> _TASK DESCRIPTION_: Your response should consist of the records, reproduced exactly.

[[ AVAILABLE DATA, beginning ]]

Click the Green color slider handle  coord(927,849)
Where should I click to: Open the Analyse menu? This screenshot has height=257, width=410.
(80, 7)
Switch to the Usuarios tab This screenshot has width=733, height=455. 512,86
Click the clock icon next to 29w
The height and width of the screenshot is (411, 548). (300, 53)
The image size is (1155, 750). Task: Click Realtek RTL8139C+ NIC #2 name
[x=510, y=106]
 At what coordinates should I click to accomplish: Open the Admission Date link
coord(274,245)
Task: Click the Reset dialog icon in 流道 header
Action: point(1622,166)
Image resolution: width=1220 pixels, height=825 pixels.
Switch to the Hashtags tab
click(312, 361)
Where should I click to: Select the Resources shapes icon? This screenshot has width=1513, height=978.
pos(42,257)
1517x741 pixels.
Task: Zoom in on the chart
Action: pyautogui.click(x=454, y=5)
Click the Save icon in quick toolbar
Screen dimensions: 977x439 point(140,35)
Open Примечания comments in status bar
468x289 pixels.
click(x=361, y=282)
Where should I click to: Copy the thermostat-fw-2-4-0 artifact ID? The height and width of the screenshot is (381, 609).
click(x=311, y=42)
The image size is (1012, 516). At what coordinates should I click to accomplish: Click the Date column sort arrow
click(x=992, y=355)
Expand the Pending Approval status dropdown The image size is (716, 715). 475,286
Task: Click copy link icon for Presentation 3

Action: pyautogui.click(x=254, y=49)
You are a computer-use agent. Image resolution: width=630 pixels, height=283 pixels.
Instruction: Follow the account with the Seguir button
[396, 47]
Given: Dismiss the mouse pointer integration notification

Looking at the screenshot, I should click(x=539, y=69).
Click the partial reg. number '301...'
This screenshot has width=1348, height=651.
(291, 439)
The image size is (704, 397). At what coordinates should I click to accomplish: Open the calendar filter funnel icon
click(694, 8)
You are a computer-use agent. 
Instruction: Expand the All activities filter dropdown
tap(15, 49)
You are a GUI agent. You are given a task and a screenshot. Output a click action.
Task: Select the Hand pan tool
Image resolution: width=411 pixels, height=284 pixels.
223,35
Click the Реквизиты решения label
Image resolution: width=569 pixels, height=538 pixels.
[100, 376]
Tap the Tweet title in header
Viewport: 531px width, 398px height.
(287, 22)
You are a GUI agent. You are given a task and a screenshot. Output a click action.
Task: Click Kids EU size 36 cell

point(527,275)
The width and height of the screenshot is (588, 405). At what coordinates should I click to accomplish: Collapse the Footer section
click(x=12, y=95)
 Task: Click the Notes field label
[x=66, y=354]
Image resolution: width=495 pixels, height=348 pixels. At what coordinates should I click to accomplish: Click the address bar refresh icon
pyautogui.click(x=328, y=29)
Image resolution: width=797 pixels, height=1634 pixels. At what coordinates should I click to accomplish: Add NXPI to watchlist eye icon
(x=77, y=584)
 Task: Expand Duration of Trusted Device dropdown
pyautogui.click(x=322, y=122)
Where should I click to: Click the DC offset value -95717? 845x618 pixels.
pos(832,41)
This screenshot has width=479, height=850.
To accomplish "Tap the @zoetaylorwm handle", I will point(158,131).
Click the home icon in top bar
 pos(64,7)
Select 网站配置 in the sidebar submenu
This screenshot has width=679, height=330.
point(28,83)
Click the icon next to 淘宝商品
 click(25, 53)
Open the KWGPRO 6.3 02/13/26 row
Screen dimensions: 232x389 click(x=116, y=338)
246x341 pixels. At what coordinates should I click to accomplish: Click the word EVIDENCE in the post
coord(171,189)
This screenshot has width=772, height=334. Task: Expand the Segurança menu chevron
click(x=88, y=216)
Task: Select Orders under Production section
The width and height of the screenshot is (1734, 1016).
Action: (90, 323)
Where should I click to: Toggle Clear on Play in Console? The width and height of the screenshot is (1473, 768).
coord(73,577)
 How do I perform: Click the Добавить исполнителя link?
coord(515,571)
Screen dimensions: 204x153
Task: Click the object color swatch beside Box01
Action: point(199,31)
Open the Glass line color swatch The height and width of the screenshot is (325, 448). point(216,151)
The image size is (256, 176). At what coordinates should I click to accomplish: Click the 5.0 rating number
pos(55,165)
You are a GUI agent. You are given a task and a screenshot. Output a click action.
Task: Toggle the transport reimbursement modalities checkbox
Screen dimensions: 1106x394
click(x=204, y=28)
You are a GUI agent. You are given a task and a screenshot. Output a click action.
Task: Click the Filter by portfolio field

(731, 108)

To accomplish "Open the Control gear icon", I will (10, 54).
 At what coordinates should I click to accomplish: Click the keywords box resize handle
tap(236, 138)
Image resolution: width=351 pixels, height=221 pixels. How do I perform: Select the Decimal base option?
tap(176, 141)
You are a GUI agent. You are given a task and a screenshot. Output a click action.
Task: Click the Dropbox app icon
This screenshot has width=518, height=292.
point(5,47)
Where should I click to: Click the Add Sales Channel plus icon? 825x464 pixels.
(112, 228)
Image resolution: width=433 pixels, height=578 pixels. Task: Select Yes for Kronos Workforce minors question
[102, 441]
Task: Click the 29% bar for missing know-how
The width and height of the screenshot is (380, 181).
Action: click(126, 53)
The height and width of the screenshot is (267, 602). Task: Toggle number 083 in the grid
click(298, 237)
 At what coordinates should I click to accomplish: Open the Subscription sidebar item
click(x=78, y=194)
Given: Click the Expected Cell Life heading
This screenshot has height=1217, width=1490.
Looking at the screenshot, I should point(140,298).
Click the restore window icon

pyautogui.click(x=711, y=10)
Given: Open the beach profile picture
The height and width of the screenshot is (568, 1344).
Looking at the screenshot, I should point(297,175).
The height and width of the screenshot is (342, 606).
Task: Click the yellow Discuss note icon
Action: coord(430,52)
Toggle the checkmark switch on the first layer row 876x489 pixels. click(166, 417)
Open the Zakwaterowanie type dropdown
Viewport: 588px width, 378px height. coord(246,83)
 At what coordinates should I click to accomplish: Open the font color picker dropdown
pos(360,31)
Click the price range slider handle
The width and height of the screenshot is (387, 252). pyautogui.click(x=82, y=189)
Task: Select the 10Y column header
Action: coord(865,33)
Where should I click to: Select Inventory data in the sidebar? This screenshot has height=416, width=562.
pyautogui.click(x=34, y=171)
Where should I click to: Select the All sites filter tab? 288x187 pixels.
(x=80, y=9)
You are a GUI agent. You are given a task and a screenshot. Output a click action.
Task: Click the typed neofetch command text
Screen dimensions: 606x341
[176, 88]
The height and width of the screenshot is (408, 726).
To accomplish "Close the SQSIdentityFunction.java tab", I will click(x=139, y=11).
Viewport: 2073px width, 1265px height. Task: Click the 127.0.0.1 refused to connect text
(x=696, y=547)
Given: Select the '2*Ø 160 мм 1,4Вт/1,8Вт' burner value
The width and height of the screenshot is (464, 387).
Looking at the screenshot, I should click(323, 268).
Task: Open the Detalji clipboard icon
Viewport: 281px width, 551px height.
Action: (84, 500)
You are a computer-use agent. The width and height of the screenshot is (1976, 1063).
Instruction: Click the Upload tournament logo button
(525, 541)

[[ AVAILABLE DATA, end ]]

> _THE ANSWER_:
Click the Green color slider handle  coord(927,849)
Where should I click to: Open the Analyse menu? This screenshot has height=257, width=410.
(80, 7)
Switch to the Usuarios tab This screenshot has width=733, height=455. 512,86
Click the clock icon next to 29w
The height and width of the screenshot is (411, 548). (300, 53)
The image size is (1155, 750). Task: Click Realtek RTL8139C+ NIC #2 name
[x=510, y=106]
 At what coordinates should I click to accomplish: Open the Admission Date link
coord(274,245)
Task: Click the Reset dialog icon in 流道 header
Action: point(1622,166)
Image resolution: width=1220 pixels, height=825 pixels.
Switch to the Hashtags tab
click(312, 361)
Where should I click to: Select the Resources shapes icon? This screenshot has width=1513, height=978.
pos(42,257)
1517x741 pixels.
Task: Zoom in on the chart
Action: pyautogui.click(x=454, y=5)
Click the Save icon in quick toolbar
Screen dimensions: 977x439 point(140,35)
Open Примечания comments in status bar
468x289 pixels.
click(x=361, y=282)
Where should I click to: Copy the thermostat-fw-2-4-0 artifact ID? The height and width of the screenshot is (381, 609).
click(x=311, y=42)
The image size is (1012, 516). At what coordinates should I click to accomplish: Click the Date column sort arrow
click(x=992, y=355)
Expand the Pending Approval status dropdown The image size is (716, 715). 475,286
Task: Click copy link icon for Presentation 3

Action: pyautogui.click(x=254, y=49)
You are a computer-use agent. Image resolution: width=630 pixels, height=283 pixels.
Instruction: Follow the account with the Seguir button
[396, 47]
Given: Dismiss the mouse pointer integration notification

Looking at the screenshot, I should click(x=539, y=69).
Click the partial reg. number '301...'
This screenshot has width=1348, height=651.
(291, 439)
The image size is (704, 397). At what coordinates should I click to accomplish: Open the calendar filter funnel icon
click(694, 8)
You are a computer-use agent. 
Instruction: Expand the All activities filter dropdown
tap(15, 49)
You are a GUI agent. You are given a task and a screenshot. Output a click action.
Task: Select the Hand pan tool
Image resolution: width=411 pixels, height=284 pixels.
223,35
Click the Реквизиты решения label
Image resolution: width=569 pixels, height=538 pixels.
[100, 376]
Tap the Tweet title in header
Viewport: 531px width, 398px height.
(287, 22)
You are a GUI agent. You are given a task and a screenshot. Output a click action.
Task: Click Kids EU size 36 cell

point(527,275)
The width and height of the screenshot is (588, 405). At what coordinates should I click to accomplish: Collapse the Footer section
click(x=12, y=95)
 Task: Click the Notes field label
[x=66, y=354]
Image resolution: width=495 pixels, height=348 pixels. At what coordinates should I click to accomplish: Click the address bar refresh icon
pyautogui.click(x=328, y=29)
Image resolution: width=797 pixels, height=1634 pixels. At what coordinates should I click to accomplish: Add NXPI to watchlist eye icon
(x=77, y=584)
 Task: Expand Duration of Trusted Device dropdown
pyautogui.click(x=322, y=122)
Where should I click to: Click the DC offset value -95717? 845x618 pixels.
pos(832,41)
This screenshot has width=479, height=850.
To accomplish "Tap the @zoetaylorwm handle", I will point(158,131).
Click the home icon in top bar
 pos(64,7)
Select 网站配置 in the sidebar submenu
This screenshot has width=679, height=330.
point(28,83)
Click the icon next to 淘宝商品
 click(25, 53)
Open the KWGPRO 6.3 02/13/26 row
Screen dimensions: 232x389 click(x=116, y=338)
246x341 pixels. At what coordinates should I click to accomplish: Click the word EVIDENCE in the post
coord(171,189)
This screenshot has width=772, height=334. Task: Expand the Segurança menu chevron
click(x=88, y=216)
Task: Select Orders under Production section
The width and height of the screenshot is (1734, 1016).
Action: (90, 323)
Where should I click to: Toggle Clear on Play in Console? The width and height of the screenshot is (1473, 768).
coord(73,577)
 How do I perform: Click the Добавить исполнителя link?
coord(515,571)
Screen dimensions: 204x153
Task: Click the object color swatch beside Box01
Action: point(199,31)
Open the Glass line color swatch The height and width of the screenshot is (325, 448). point(216,151)
The image size is (256, 176). At what coordinates should I click to accomplish: Click the 5.0 rating number
pos(55,165)
You are a GUI agent. You are given a task and a screenshot. Output a click action.
Task: Toggle the transport reimbursement modalities checkbox
Screen dimensions: 1106x394
click(x=204, y=28)
You are a GUI agent. You are given a task and a screenshot. Output a click action.
Task: Click the Filter by portfolio field

(731, 108)

To accomplish "Open the Control gear icon", I will (10, 54).
 At what coordinates should I click to accomplish: Click the keywords box resize handle
tap(236, 138)
Image resolution: width=351 pixels, height=221 pixels. How do I perform: Select the Decimal base option?
tap(176, 141)
You are a GUI agent. You are given a task and a screenshot. Output a click action.
Task: Click the Dropbox app icon
This screenshot has width=518, height=292.
point(5,47)
Where should I click to: Click the Add Sales Channel plus icon? 825x464 pixels.
(112, 228)
Image resolution: width=433 pixels, height=578 pixels. Task: Select Yes for Kronos Workforce minors question
[102, 441]
Task: Click the 29% bar for missing know-how
The width and height of the screenshot is (380, 181).
Action: click(126, 53)
The height and width of the screenshot is (267, 602). Task: Toggle number 083 in the grid
click(298, 237)
 At what coordinates should I click to accomplish: Open the Subscription sidebar item
click(x=78, y=194)
Given: Click the Expected Cell Life heading
This screenshot has height=1217, width=1490.
Looking at the screenshot, I should point(140,298).
Click the restore window icon

pyautogui.click(x=711, y=10)
Given: Open the beach profile picture
The height and width of the screenshot is (568, 1344).
Looking at the screenshot, I should point(297,175).
The height and width of the screenshot is (342, 606).
Task: Click the yellow Discuss note icon
Action: coord(430,52)
Toggle the checkmark switch on the first layer row 876x489 pixels. click(166, 417)
Open the Zakwaterowanie type dropdown
Viewport: 588px width, 378px height. coord(246,83)
 At what coordinates should I click to accomplish: Open the font color picker dropdown
pos(360,31)
Click the price range slider handle
The width and height of the screenshot is (387, 252). pyautogui.click(x=82, y=189)
Task: Select the 10Y column header
Action: coord(865,33)
Where should I click to: Select Inventory data in the sidebar? This screenshot has height=416, width=562.
pyautogui.click(x=34, y=171)
Where should I click to: Select the All sites filter tab? 288x187 pixels.
(x=80, y=9)
You are a GUI agent. You are given a task and a screenshot. Output a click action.
Task: Click the typed neofetch command text
Screen dimensions: 606x341
[176, 88]
The height and width of the screenshot is (408, 726).
To accomplish "Close the SQSIdentityFunction.java tab", I will click(x=139, y=11).
Viewport: 2073px width, 1265px height. Task: Click the 127.0.0.1 refused to connect text
(x=696, y=547)
Given: Select the '2*Ø 160 мм 1,4Вт/1,8Вт' burner value
The width and height of the screenshot is (464, 387).
Looking at the screenshot, I should click(323, 268).
Task: Open the Detalji clipboard icon
Viewport: 281px width, 551px height.
Action: (84, 500)
You are a computer-use agent. The width and height of the screenshot is (1976, 1063).
Instruction: Click the Upload tournament logo button
(525, 541)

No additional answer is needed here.